RECORDS FOR THE EXERCISE:
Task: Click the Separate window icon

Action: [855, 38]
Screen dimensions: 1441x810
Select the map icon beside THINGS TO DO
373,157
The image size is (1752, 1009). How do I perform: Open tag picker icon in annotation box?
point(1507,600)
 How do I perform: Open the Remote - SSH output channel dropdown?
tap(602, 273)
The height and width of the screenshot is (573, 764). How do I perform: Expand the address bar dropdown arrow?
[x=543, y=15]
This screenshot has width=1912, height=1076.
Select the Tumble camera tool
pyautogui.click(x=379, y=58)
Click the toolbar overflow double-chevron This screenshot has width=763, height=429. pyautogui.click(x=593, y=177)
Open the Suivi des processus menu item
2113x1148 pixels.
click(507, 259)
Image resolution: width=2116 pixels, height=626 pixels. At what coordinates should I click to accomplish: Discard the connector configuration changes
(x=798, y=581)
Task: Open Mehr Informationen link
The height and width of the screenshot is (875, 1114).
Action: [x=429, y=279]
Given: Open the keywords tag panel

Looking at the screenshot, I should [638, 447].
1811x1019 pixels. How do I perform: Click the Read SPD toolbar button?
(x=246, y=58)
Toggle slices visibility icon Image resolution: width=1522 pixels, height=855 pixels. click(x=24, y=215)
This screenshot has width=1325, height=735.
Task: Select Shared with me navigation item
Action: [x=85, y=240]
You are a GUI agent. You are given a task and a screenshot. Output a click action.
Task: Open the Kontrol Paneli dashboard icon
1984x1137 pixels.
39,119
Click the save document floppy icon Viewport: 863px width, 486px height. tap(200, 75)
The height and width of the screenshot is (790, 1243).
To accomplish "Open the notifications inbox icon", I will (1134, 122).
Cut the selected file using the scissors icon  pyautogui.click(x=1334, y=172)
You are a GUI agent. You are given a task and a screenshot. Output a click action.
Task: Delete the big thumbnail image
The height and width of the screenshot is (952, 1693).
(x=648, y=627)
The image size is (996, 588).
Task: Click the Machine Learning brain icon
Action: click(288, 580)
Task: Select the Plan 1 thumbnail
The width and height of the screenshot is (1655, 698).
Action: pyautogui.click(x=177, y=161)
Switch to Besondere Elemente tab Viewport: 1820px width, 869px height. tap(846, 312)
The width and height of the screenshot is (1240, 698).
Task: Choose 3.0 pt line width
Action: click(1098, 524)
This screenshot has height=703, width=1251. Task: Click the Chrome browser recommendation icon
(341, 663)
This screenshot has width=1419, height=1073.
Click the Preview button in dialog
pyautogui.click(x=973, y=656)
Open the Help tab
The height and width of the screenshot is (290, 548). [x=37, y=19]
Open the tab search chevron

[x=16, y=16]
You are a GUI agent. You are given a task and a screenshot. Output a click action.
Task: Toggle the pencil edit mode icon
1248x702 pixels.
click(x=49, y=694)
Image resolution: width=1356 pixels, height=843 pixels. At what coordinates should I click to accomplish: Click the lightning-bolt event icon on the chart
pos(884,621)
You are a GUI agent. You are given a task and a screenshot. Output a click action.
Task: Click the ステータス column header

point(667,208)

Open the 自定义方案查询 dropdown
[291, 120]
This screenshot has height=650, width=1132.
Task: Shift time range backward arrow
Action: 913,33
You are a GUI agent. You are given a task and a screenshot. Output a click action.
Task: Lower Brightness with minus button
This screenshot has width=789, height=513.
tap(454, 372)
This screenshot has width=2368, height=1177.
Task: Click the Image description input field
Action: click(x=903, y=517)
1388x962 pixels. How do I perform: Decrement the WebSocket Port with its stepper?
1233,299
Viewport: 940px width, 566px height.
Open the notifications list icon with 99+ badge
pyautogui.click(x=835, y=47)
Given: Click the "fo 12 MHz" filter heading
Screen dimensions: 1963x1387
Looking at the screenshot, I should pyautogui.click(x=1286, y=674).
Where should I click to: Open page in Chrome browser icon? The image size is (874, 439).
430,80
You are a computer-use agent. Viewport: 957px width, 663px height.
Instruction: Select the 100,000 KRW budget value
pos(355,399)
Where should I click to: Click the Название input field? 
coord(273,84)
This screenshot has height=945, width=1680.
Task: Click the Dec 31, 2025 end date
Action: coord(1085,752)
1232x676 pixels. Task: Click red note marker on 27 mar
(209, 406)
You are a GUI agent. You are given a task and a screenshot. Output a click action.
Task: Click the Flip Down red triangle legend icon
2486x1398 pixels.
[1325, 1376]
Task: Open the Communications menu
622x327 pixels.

WORK INSTRUCTIONS:
The answer should hold exactly the lines running from the one with "1232x676 pixels. Task: Click" to the final line of the data, both ends counted.

EXERCISE SOLUTION:
1232x676 pixels. Task: Click red note marker on 27 mar
(209, 406)
You are a GUI agent. You are given a task and a screenshot. Output a click action.
Task: Click the Flip Down red triangle legend icon
2486x1398 pixels.
[1325, 1376]
Task: Open the Communications menu
622x327 pixels.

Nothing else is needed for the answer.